> [Task to complete] Only the number is wanted: state how many lines of the data below contain the word "Given".

> [Exercise input]
= = = = =

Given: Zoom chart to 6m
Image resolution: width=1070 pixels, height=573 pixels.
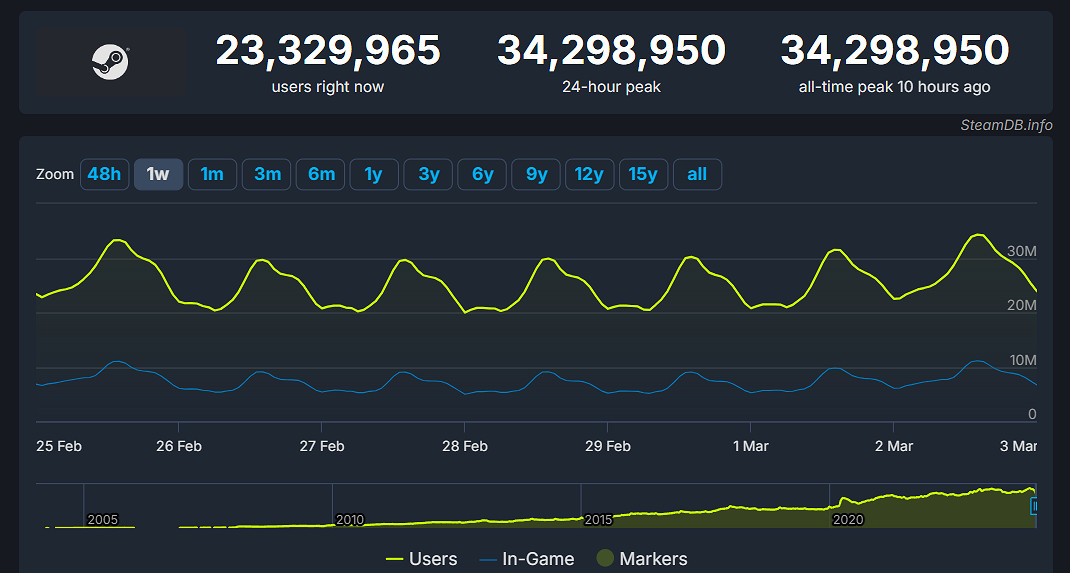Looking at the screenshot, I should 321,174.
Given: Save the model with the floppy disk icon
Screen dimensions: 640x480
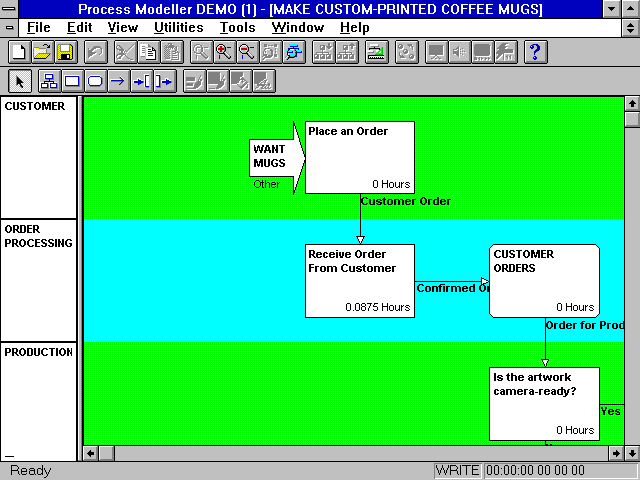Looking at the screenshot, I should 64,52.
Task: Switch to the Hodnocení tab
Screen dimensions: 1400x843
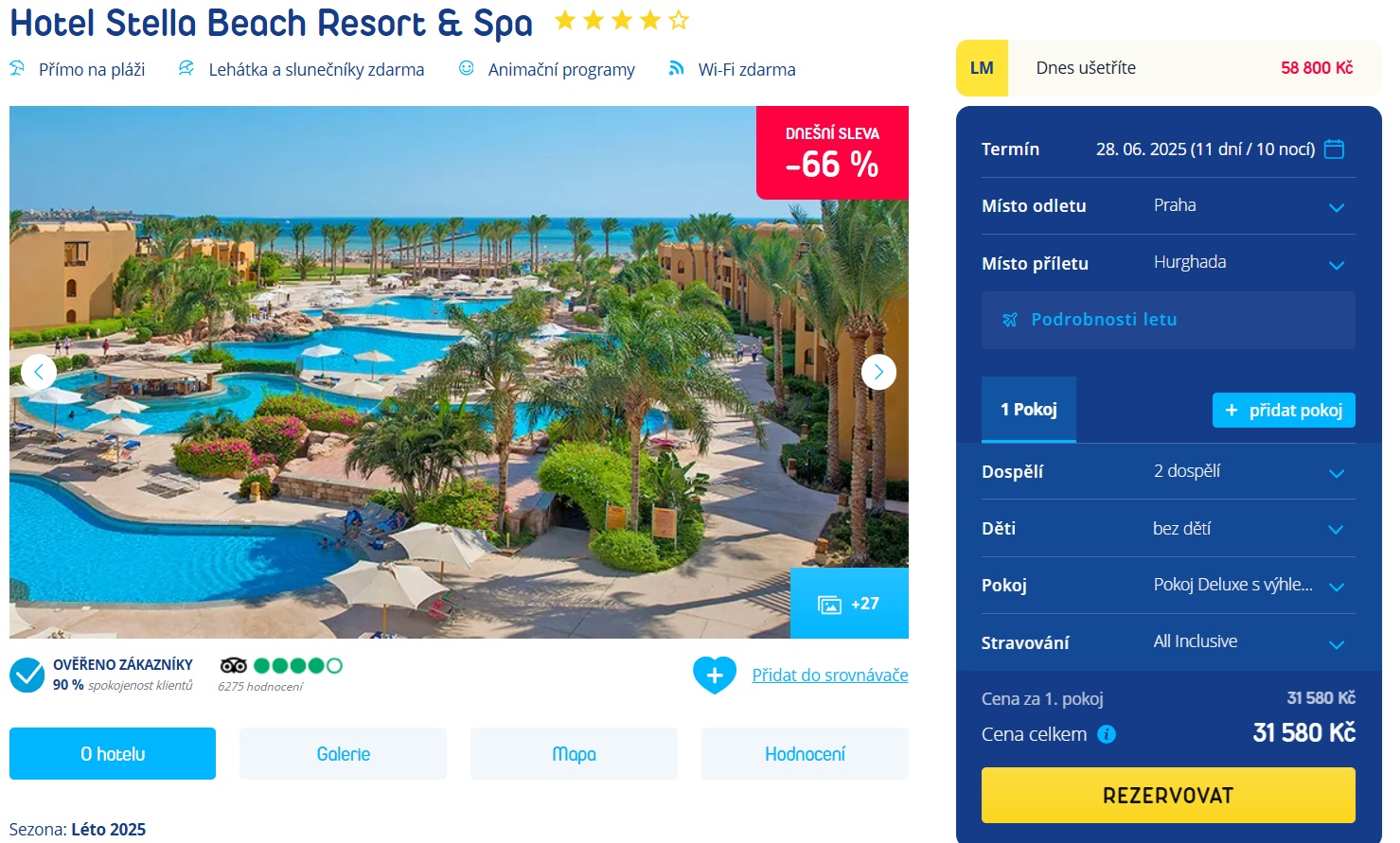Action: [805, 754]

= = = = =

> [Answer area] 2